My Health Manager users gain 24/7 secure online access to their lab test results, eligibility and benefits information, and secure e-mail messaging. The organization's Epic-built EHR, Kaiser Permanente HealthConnect, ties into the PHR.
"By making these tools and resources available to our members, we are able to see a level of engagement that we were not able to see in the pen and pencil world," Larson says.
While a well-designed PHR helps patients stay in touch with their physicians, Kaiser's internal feedback indicates that convenience is the biggest attraction for patients, she says.
In early 2012, the multistate health system upped the ante by optimizing its website for convenient viewing from smartphones, tablets, and other mobile devices. The result? In just the first five months of 2012, some 6.4 million visits to the Kaiser website. Sixteen percent of its total traffic in that period came from mobile users.
"People definitely want to do things on the Web, but the convenience of having your handheld device wherever you are in the world just adds to the benefit the PHR brings to patients," Larson says. "If usability is not working, it drives people away."

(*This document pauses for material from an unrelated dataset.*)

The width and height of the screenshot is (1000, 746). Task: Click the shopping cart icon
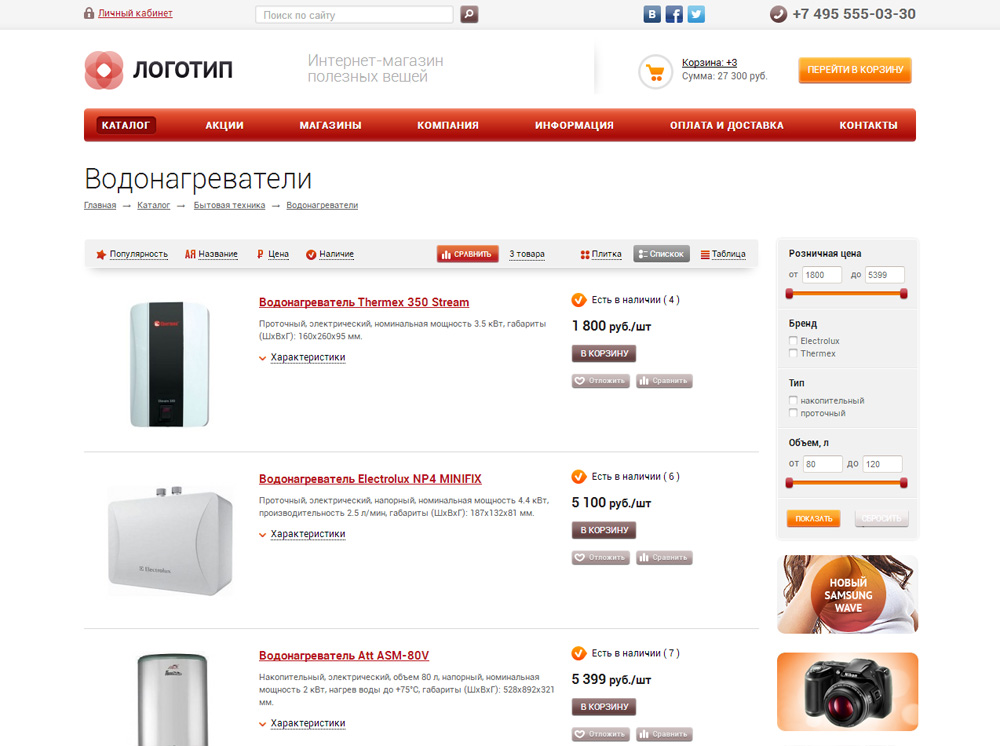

Samples, of Greenway, says there are three crucial steps when it comes to engaging patients on PHRs:
1. Promotion. "Physicians and staff have to talk about the PHR to patients," he says.
2. Integration. "The PHR should allow patients to complete forms online, request appointments, ask for medication refills — functions that provide convenience," he says.
3. Provider utilization. "Secure communication with the physician is important because the patients will eventually leave (the PHR) if there is no conversation going on with the physician," he says.
Prior to promoting its PHR, like Kaiser, the Cleveland Clinic also spent time determining what aspects of a PHR would appeal most to patients, says internist Martin Harris, chief information officer, Cleveland Clinic. First, the clinic engaged physicians in the PHR's design. Then, it formed patient focus groups to determine what features to offer.
But it didn't stop there. It promoted the system through its website, printed materials, and signs in medical offices. Patients also received verbal encouragement to sign up during visits; and others were drawn in by kiosks conveniently placed in offices.
Harris says that promotion and focus on ease of use paid off. Its PHR, MyChart, blossomed from a small pilot study with 3,000 patients in 2005, to a system with 450,000 users in June 2012. Each month, between 5,000 and 7,000 new users sign up, he says.
A chief concern of physicians early on at the Cleveland Clinic was whether the PHR would give patients the ability to see test results or other diagnostic findings before their physicians had a chance to review them, says Harris. The initial usage guideline called for a five-day delay when releasing test results. That was reduced to three days after patients complained about the time lag. Now, except for new diagnoses of cancer or other sensitive matters, the system automatically populates the PHR after two days, regardless of whether the physician has seen test results. Physicians can also choose to release information sooner or put it on hold.
"It's important for all patients to be informed, but this information has real value, too, for the acutely ill," Harris says. "The office encounters can be very complex, with several events in a short period of time. With the PHR, the physician has a way to get more information and send reminders to the ill patients without requiring them to come in every time."